Can you copy out every one of the items below word for word, leaving nothing out?
•••
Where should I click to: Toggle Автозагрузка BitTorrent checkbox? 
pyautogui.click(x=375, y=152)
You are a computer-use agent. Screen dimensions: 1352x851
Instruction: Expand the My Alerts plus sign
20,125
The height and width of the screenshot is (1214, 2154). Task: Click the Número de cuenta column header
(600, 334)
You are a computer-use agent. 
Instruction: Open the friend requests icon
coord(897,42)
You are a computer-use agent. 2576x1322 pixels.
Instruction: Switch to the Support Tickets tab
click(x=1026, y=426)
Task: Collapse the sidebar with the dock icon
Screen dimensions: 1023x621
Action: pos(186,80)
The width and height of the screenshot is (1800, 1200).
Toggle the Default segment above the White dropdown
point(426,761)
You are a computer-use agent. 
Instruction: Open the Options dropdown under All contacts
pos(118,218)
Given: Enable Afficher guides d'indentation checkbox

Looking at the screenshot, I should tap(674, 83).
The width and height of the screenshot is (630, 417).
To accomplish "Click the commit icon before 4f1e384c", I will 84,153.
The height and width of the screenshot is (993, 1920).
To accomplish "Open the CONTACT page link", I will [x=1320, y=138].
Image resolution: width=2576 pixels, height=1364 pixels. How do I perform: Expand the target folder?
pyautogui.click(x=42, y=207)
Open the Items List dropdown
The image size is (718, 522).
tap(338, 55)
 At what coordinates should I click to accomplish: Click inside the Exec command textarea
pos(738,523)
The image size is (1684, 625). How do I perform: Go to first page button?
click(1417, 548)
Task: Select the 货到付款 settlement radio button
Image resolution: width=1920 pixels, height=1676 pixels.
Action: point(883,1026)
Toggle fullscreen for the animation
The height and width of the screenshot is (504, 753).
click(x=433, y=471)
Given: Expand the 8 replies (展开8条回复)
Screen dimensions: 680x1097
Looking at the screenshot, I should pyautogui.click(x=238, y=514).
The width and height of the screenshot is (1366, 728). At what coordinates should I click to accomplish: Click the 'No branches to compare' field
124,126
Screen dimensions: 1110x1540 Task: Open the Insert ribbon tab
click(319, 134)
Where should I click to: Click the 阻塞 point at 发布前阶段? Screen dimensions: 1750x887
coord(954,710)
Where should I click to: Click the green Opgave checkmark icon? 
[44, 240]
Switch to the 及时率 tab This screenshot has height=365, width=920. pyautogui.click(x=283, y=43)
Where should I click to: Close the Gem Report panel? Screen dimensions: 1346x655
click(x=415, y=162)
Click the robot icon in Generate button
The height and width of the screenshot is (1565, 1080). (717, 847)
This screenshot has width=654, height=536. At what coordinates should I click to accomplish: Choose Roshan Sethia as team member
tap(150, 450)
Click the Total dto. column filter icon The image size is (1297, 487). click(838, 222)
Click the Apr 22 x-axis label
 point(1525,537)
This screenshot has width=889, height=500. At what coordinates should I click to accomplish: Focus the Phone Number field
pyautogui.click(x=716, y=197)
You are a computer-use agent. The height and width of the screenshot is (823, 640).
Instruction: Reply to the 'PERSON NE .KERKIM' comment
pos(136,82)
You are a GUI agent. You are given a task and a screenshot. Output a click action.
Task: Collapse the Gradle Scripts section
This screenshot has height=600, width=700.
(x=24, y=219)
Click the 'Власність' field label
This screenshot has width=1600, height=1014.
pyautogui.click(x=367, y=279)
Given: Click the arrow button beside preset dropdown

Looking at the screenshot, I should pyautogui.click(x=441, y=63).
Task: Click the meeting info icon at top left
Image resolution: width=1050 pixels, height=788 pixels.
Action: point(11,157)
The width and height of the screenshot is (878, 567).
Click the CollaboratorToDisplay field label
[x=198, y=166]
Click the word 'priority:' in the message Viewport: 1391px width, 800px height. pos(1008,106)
•••
■ Result ■
Where should I click to: Toggle Автозагрузка BitTorrent checkbox? 
pyautogui.click(x=375, y=152)
You are a computer-use agent. Screen dimensions: 1352x851
Instruction: Expand the My Alerts plus sign
20,125
The height and width of the screenshot is (1214, 2154). Task: Click the Número de cuenta column header
(600, 334)
You are a computer-use agent. 
Instruction: Open the friend requests icon
coord(897,42)
You are a computer-use agent. 2576x1322 pixels.
Instruction: Switch to the Support Tickets tab
click(x=1026, y=426)
Task: Collapse the sidebar with the dock icon
Screen dimensions: 1023x621
Action: pos(186,80)
The width and height of the screenshot is (1800, 1200).
Toggle the Default segment above the White dropdown
point(426,761)
You are a computer-use agent. 
Instruction: Open the Options dropdown under All contacts
pos(118,218)
Given: Enable Afficher guides d'indentation checkbox

Looking at the screenshot, I should tap(674, 83).
The width and height of the screenshot is (630, 417).
To accomplish "Click the commit icon before 4f1e384c", I will 84,153.
The height and width of the screenshot is (993, 1920).
To accomplish "Open the CONTACT page link", I will [x=1320, y=138].
Image resolution: width=2576 pixels, height=1364 pixels. How do I perform: Expand the target folder?
pyautogui.click(x=42, y=207)
Open the Items List dropdown
The image size is (718, 522).
tap(338, 55)
 At what coordinates should I click to accomplish: Click inside the Exec command textarea
pos(738,523)
The image size is (1684, 625). How do I perform: Go to first page button?
click(1417, 548)
Task: Select the 货到付款 settlement radio button
Image resolution: width=1920 pixels, height=1676 pixels.
Action: point(883,1026)
Toggle fullscreen for the animation
The height and width of the screenshot is (504, 753).
click(x=433, y=471)
Given: Expand the 8 replies (展开8条回复)
Screen dimensions: 680x1097
Looking at the screenshot, I should pyautogui.click(x=238, y=514).
The width and height of the screenshot is (1366, 728). At what coordinates should I click to accomplish: Click the 'No branches to compare' field
124,126
Screen dimensions: 1110x1540 Task: Open the Insert ribbon tab
click(319, 134)
Where should I click to: Click the 阻塞 point at 发布前阶段? Screen dimensions: 1750x887
coord(954,710)
Where should I click to: Click the green Opgave checkmark icon? 
[44, 240]
Switch to the 及时率 tab This screenshot has height=365, width=920. pyautogui.click(x=283, y=43)
Where should I click to: Close the Gem Report panel? Screen dimensions: 1346x655
click(x=415, y=162)
Click the robot icon in Generate button
The height and width of the screenshot is (1565, 1080). (717, 847)
This screenshot has width=654, height=536. At what coordinates should I click to accomplish: Choose Roshan Sethia as team member
tap(150, 450)
Click the Total dto. column filter icon The image size is (1297, 487). click(838, 222)
Click the Apr 22 x-axis label
 point(1525,537)
This screenshot has width=889, height=500. At what coordinates should I click to accomplish: Focus the Phone Number field
pyautogui.click(x=716, y=197)
You are a computer-use agent. The height and width of the screenshot is (823, 640).
Instruction: Reply to the 'PERSON NE .KERKIM' comment
pos(136,82)
You are a GUI agent. You are given a task and a screenshot. Output a click action.
Task: Collapse the Gradle Scripts section
This screenshot has height=600, width=700.
(x=24, y=219)
Click the 'Власність' field label
This screenshot has width=1600, height=1014.
pyautogui.click(x=367, y=279)
Given: Click the arrow button beside preset dropdown

Looking at the screenshot, I should pyautogui.click(x=441, y=63).
Task: Click the meeting info icon at top left
Image resolution: width=1050 pixels, height=788 pixels.
Action: point(11,157)
The width and height of the screenshot is (878, 567).
Click the CollaboratorToDisplay field label
[x=198, y=166]
Click the word 'priority:' in the message Viewport: 1391px width, 800px height. pos(1008,106)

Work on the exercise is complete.